* START *
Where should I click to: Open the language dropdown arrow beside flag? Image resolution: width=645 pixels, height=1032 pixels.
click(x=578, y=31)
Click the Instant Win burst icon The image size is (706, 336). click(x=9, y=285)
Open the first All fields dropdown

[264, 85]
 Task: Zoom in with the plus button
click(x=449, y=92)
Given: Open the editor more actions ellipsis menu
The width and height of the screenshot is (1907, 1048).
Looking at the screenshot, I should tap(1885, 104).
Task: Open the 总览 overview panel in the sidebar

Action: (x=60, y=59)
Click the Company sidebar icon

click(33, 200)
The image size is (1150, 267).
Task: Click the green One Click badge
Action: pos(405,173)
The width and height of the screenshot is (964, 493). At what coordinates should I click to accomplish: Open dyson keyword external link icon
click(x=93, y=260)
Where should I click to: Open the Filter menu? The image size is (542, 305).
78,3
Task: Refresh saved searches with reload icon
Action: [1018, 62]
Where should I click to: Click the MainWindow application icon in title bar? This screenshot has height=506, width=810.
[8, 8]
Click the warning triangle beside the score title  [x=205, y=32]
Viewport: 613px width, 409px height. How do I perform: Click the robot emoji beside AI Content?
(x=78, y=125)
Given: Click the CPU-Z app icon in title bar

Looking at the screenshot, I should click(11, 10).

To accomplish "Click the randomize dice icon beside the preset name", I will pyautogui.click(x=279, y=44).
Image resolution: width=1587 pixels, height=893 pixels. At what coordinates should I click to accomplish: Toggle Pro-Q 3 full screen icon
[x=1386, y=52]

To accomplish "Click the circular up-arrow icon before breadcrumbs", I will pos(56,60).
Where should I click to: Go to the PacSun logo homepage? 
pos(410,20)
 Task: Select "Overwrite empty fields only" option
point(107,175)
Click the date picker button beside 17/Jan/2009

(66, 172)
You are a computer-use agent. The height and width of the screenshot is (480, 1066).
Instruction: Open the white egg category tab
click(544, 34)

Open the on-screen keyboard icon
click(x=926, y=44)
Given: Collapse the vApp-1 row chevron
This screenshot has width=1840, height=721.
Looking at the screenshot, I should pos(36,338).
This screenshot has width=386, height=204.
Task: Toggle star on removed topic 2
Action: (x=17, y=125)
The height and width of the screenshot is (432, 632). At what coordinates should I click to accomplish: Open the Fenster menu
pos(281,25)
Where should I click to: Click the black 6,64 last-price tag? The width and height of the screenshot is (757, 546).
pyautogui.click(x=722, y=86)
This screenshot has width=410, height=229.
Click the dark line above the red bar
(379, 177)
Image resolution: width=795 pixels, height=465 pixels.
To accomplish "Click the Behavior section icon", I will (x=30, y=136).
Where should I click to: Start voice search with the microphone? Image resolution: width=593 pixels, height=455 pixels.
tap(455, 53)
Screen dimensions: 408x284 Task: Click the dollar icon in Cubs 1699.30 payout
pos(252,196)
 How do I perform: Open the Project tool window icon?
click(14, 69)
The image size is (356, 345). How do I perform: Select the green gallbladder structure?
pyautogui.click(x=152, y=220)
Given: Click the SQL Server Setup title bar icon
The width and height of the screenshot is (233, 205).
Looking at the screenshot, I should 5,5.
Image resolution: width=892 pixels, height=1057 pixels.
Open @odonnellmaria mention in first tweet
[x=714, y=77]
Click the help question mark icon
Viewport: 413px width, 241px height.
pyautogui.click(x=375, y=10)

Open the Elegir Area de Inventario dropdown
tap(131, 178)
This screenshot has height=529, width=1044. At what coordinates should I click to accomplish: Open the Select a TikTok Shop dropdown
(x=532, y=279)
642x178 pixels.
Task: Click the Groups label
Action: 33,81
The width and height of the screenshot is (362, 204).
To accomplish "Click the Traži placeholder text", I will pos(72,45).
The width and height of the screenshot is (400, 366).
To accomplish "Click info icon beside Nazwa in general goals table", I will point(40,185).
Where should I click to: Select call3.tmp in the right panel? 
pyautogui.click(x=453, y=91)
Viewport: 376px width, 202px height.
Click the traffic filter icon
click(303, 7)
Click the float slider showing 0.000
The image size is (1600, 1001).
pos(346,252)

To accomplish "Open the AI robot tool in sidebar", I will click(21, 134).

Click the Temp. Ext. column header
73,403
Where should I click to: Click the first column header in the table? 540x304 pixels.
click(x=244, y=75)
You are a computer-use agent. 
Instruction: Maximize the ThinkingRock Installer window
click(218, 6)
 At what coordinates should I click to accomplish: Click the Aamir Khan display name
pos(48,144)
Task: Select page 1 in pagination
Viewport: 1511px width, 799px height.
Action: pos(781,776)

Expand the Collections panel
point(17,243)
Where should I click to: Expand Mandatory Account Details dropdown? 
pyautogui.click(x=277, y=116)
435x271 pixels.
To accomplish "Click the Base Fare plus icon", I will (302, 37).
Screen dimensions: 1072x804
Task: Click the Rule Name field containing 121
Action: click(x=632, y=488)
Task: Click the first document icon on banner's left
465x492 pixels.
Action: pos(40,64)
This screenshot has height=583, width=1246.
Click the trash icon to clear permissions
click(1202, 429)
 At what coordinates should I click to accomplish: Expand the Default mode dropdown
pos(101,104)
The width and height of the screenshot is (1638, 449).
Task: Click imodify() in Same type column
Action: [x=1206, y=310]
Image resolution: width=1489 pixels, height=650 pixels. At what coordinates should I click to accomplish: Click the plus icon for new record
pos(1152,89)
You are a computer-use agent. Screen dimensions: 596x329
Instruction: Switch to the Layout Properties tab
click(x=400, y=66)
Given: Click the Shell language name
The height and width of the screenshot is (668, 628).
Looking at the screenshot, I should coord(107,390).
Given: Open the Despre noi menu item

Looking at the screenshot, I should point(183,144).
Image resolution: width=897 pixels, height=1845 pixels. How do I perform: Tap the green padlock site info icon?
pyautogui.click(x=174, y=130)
* END *
_Exercise description_
Edit the rows above so that every instance of "Where should I click to" reads "Where do I click to". Leave everything else unchanged.

_Exercise answer_
Where do I click to: Open the language dropdown arrow beside flag? Image resolution: width=645 pixels, height=1032 pixels.
click(x=578, y=31)
Click the Instant Win burst icon The image size is (706, 336). click(x=9, y=285)
Open the first All fields dropdown

[264, 85]
 Task: Zoom in with the plus button
click(x=449, y=92)
Given: Open the editor more actions ellipsis menu
The width and height of the screenshot is (1907, 1048).
Looking at the screenshot, I should tap(1885, 104).
Task: Open the 总览 overview panel in the sidebar

Action: (x=60, y=59)
Click the Company sidebar icon

click(33, 200)
The image size is (1150, 267).
Task: Click the green One Click badge
Action: pos(405,173)
The width and height of the screenshot is (964, 493). At what coordinates should I click to accomplish: Open dyson keyword external link icon
click(x=93, y=260)
Where do I click to: Open the Filter menu? The image size is (542, 305).
78,3
Task: Refresh saved searches with reload icon
Action: [1018, 62]
Where do I click to: Click the MainWindow application icon in title bar? This screenshot has height=506, width=810.
[8, 8]
Click the warning triangle beside the score title  [x=205, y=32]
Viewport: 613px width, 409px height. How do I perform: Click the robot emoji beside AI Content?
(x=78, y=125)
Given: Click the CPU-Z app icon in title bar

Looking at the screenshot, I should click(11, 10).

To accomplish "Click the randomize dice icon beside the preset name", I will pyautogui.click(x=279, y=44).
Image resolution: width=1587 pixels, height=893 pixels. At what coordinates should I click to accomplish: Toggle Pro-Q 3 full screen icon
[x=1386, y=52]

To accomplish "Click the circular up-arrow icon before breadcrumbs", I will pos(56,60).
Where do I click to: Go to the PacSun logo homepage? 
pos(410,20)
 Task: Select "Overwrite empty fields only" option
point(107,175)
Click the date picker button beside 17/Jan/2009

(66, 172)
You are a computer-use agent. The height and width of the screenshot is (480, 1066).
Instruction: Open the white egg category tab
click(544, 34)

Open the on-screen keyboard icon
click(x=926, y=44)
Given: Collapse the vApp-1 row chevron
This screenshot has width=1840, height=721.
Looking at the screenshot, I should pos(36,338).
This screenshot has width=386, height=204.
Task: Toggle star on removed topic 2
Action: (x=17, y=125)
The height and width of the screenshot is (432, 632). At what coordinates should I click to accomplish: Open the Fenster menu
pos(281,25)
Where do I click to: Click the black 6,64 last-price tag? The width and height of the screenshot is (757, 546).
pyautogui.click(x=722, y=86)
This screenshot has width=410, height=229.
Click the dark line above the red bar
(379, 177)
Image resolution: width=795 pixels, height=465 pixels.
To accomplish "Click the Behavior section icon", I will (x=30, y=136).
Where do I click to: Start voice search with the microphone? Image resolution: width=593 pixels, height=455 pixels.
tap(455, 53)
Screen dimensions: 408x284 Task: Click the dollar icon in Cubs 1699.30 payout
pos(252,196)
 How do I perform: Open the Project tool window icon?
click(14, 69)
The image size is (356, 345). How do I perform: Select the green gallbladder structure?
pyautogui.click(x=152, y=220)
Given: Click the SQL Server Setup title bar icon
The width and height of the screenshot is (233, 205).
Looking at the screenshot, I should 5,5.
Image resolution: width=892 pixels, height=1057 pixels.
Open @odonnellmaria mention in first tweet
[x=714, y=77]
Click the help question mark icon
Viewport: 413px width, 241px height.
pyautogui.click(x=375, y=10)

Open the Elegir Area de Inventario dropdown
tap(131, 178)
This screenshot has height=529, width=1044. At what coordinates should I click to accomplish: Open the Select a TikTok Shop dropdown
(x=532, y=279)
642x178 pixels.
Task: Click the Groups label
Action: 33,81
The width and height of the screenshot is (362, 204).
To accomplish "Click the Traži placeholder text", I will pos(72,45).
The width and height of the screenshot is (400, 366).
To accomplish "Click info icon beside Nazwa in general goals table", I will point(40,185).
Where do I click to: Select call3.tmp in the right panel? 
pyautogui.click(x=453, y=91)
Viewport: 376px width, 202px height.
Click the traffic filter icon
click(303, 7)
Click the float slider showing 0.000
The image size is (1600, 1001).
pos(346,252)

To accomplish "Open the AI robot tool in sidebar", I will click(21, 134).

Click the Temp. Ext. column header
73,403
Where do I click to: Click the first column header in the table? 540x304 pixels.
click(x=244, y=75)
You are a computer-use agent. 
Instruction: Maximize the ThinkingRock Installer window
click(218, 6)
 At what coordinates should I click to accomplish: Click the Aamir Khan display name
pos(48,144)
Task: Select page 1 in pagination
Viewport: 1511px width, 799px height.
Action: pos(781,776)

Expand the Collections panel
point(17,243)
Where do I click to: Expand Mandatory Account Details dropdown? 
pyautogui.click(x=277, y=116)
435x271 pixels.
To accomplish "Click the Base Fare plus icon", I will (302, 37).
Screen dimensions: 1072x804
Task: Click the Rule Name field containing 121
Action: click(x=632, y=488)
Task: Click the first document icon on banner's left
465x492 pixels.
Action: pos(40,64)
This screenshot has height=583, width=1246.
Click the trash icon to clear permissions
click(1202, 429)
 At what coordinates should I click to accomplish: Expand the Default mode dropdown
pos(101,104)
The width and height of the screenshot is (1638, 449).
Task: Click imodify() in Same type column
Action: [x=1206, y=310]
Image resolution: width=1489 pixels, height=650 pixels. At what coordinates should I click to accomplish: Click the plus icon for new record
pos(1152,89)
You are a computer-use agent. Screen dimensions: 596x329
Instruction: Switch to the Layout Properties tab
click(x=400, y=66)
Given: Click the Shell language name
The height and width of the screenshot is (668, 628).
Looking at the screenshot, I should coord(107,390).
Given: Open the Despre noi menu item

Looking at the screenshot, I should point(183,144).
Image resolution: width=897 pixels, height=1845 pixels. How do I perform: Tap the green padlock site info icon?
pyautogui.click(x=174, y=130)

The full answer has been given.